Legal limbo

Measure T update

This photo of South Lake Tahoe from Wikimedia Commons was taken in 2007, a little more than a year before vacation rental service Airbnb was founded.

This photo of South Lake Tahoe from Wikimedia Commons was taken in 2007, a little more than a year before vacation rental service Airbnb was founded.


Ballot Measure T in South Lake Tahoe passed by a mere 58 votes in November after a total of 6,976 residents cast their votes. Now the measure, which would largely ban vacation home rentals like Airbnb, stands in limbo.

On Dec. 24, El Dorado County Judge Thomas A. Smith issued a temporary injunction on Measure T after a lawsuit was filed in December by a group calling itself the South Lake Tahoe Property Owners Group. The suit claims that the measure is unconstitutional.

Measure T is supposed to ban vacation home rentals in residential areas of South Lake Tahoe by 2022. The only exceptions would be for full-time residents, who would still have the right to rent out their homes for up to 30 days per year. The measure also includes language limiting the number of occupants who may stay in a rental at one time to 12. Judge Smith’s injunction stopped the enforcement of the occupancy limits, which were set to go into effect on Jan. 1. His decision has stopped the city from enforcing those limits at least until Jan. 24, when the case against it is due back in court.

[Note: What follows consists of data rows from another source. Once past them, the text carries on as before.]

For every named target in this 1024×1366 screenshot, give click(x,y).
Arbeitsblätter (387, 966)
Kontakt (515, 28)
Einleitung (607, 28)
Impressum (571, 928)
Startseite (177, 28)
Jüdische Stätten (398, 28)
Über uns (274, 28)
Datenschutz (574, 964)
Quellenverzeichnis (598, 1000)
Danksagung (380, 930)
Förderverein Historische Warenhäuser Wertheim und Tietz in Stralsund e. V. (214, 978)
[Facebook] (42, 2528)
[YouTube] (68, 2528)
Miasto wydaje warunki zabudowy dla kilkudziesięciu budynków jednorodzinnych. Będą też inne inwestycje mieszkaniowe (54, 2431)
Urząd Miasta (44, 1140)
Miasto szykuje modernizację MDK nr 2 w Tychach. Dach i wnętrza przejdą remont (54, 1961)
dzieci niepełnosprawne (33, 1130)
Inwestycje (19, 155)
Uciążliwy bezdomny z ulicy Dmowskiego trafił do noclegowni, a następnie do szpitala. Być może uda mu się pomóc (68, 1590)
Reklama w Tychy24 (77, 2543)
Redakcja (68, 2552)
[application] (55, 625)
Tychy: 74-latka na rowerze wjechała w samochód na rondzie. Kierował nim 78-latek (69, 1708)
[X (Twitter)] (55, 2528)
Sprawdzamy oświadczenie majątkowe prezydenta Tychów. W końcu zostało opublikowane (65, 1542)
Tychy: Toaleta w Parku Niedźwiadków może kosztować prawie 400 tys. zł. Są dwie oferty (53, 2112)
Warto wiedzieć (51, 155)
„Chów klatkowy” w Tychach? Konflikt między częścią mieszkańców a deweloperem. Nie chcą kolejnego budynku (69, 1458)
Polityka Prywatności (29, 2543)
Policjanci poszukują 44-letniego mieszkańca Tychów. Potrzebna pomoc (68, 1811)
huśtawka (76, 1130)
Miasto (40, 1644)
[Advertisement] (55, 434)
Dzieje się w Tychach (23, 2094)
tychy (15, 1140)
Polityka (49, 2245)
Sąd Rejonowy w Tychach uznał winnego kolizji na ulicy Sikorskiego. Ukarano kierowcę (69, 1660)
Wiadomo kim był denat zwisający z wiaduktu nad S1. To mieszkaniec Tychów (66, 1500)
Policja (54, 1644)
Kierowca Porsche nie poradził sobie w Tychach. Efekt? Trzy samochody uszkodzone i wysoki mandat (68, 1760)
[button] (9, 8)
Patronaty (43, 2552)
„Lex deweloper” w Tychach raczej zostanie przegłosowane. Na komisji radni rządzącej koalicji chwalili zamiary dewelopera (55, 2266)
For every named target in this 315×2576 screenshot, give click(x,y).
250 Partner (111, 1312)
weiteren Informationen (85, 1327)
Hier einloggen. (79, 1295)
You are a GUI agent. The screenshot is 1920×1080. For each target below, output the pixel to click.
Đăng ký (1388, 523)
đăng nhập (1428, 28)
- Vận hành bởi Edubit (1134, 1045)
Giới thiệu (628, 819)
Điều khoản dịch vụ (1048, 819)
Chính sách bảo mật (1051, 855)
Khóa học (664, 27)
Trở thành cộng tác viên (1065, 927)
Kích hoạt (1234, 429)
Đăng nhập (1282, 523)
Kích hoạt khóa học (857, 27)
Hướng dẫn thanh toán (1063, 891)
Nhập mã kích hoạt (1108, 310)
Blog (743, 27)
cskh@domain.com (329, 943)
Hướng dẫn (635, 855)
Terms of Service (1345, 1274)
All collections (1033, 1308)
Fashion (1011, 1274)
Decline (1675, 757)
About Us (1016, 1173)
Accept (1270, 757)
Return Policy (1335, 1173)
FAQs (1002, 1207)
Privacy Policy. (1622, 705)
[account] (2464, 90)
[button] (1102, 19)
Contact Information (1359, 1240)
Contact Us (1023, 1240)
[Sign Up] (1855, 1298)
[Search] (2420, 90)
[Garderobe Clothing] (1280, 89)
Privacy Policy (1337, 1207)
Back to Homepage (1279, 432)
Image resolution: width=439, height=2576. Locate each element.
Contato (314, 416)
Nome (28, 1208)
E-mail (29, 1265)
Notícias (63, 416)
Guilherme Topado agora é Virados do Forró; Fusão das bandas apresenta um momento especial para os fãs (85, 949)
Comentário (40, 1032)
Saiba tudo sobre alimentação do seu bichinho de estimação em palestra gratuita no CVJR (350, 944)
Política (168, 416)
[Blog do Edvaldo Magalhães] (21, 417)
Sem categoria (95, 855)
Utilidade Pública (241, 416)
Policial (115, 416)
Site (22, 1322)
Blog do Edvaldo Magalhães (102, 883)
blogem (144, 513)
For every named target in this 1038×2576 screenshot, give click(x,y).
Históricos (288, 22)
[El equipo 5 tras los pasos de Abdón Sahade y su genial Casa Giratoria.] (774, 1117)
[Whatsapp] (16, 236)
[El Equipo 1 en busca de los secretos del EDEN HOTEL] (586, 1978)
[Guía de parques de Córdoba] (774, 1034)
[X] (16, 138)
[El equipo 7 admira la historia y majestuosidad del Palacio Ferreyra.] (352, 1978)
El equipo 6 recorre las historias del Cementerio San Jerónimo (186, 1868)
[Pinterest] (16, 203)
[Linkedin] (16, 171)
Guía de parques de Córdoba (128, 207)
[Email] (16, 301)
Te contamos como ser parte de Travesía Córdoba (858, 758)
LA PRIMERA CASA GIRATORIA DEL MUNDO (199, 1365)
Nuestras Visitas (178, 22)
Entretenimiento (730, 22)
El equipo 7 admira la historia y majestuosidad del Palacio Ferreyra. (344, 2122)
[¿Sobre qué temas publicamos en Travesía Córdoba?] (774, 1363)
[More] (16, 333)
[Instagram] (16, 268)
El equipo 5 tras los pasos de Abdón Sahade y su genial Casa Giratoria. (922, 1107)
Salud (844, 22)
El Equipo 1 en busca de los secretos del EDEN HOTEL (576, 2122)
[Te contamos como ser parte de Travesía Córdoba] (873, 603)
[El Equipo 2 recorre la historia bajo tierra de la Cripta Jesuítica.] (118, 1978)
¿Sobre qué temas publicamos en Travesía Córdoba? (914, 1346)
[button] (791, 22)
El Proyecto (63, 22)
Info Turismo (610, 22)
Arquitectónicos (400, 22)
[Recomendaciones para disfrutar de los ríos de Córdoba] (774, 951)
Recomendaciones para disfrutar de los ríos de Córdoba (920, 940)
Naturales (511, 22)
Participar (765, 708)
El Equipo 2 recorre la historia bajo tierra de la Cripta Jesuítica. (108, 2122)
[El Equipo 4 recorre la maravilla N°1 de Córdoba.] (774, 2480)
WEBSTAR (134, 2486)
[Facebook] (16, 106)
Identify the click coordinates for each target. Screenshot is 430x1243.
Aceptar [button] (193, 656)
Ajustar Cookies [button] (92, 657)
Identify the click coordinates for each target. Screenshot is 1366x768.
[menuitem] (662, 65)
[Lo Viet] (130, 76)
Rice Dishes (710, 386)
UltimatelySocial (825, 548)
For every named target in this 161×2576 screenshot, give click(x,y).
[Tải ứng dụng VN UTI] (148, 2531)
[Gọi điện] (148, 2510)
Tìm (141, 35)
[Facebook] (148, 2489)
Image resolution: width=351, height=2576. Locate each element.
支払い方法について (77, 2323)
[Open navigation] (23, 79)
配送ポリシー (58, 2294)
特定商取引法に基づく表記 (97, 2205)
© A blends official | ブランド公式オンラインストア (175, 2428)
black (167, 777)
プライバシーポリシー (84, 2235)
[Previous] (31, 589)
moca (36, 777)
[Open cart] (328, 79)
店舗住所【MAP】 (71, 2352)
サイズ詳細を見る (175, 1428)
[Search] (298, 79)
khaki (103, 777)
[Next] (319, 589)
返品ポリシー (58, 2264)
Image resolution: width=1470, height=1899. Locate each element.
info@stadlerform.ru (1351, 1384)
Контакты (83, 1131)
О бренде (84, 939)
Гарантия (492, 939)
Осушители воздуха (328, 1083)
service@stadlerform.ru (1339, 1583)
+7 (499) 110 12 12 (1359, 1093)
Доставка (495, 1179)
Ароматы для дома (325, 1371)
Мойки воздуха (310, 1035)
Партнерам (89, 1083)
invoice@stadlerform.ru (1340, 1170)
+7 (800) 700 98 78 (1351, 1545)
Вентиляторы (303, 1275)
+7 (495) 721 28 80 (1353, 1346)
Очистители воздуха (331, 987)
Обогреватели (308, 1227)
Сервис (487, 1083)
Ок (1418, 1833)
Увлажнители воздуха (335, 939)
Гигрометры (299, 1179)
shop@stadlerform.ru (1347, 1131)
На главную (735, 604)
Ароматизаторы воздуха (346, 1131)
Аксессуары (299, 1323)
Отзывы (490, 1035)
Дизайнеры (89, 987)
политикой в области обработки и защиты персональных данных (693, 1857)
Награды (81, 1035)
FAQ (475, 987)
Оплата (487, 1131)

Prior to the lawsuit that triggered the temporary injunction, the City of South Lake Tahoe had said it would enforce occupancy limits using discretion until after the holiday season. Proponents of the measure have indicated concern that the city may not defend it rigorously against the current court challenge.

One of the reasons for their worry is that the city previously failed to defend a ballot measure, also called Measure T, that was approved by voters in 2016. It would have restricted the City of South Lake Tahoe’s decision-making powers concerning the U.S. 50/South Shore Community Revitalization Project. A lawsuit was filed against it and the project was ultimately deemed unconstitutional by a judge after the city sat on its hands.

When asked last month whether the city intends to defend against the claims made in the recent lawsuit, City Attorney Heather Stroud told the Tahoe Daily Tribune’s Ryan Hoffman that she had not received legal direction from the South Lake Tahoe city council on how to respond to the suit.

On Jan. 7, the South Lake Tahoe Property Owners Group filed a request asking that Measure T be put on hold in its entirety for the remainder of the court proceedings. And on Jan. 8, the city council met behind closed doors to discuss the measure and current lawsuit against it. The council was expected thereafter to give Stroud direction on how to proceed with the lawsuit, but no final decision was made.

According to the Tribune’s Hoffman, who filed a report shortly after the city council came out of its closed-door meeting Tuesday morning, the city is hopeful that it can please people on both sides with a compromise that would continue the restraining order on occupancy limits for vacation home rentals but still allow the rest of the measure to stand.

As to whether or not the city will defend the central component of Measure T banning almost all vacation home rentals in three years time, Stroud told Hoffman, “That decision hasn’t been made yet.”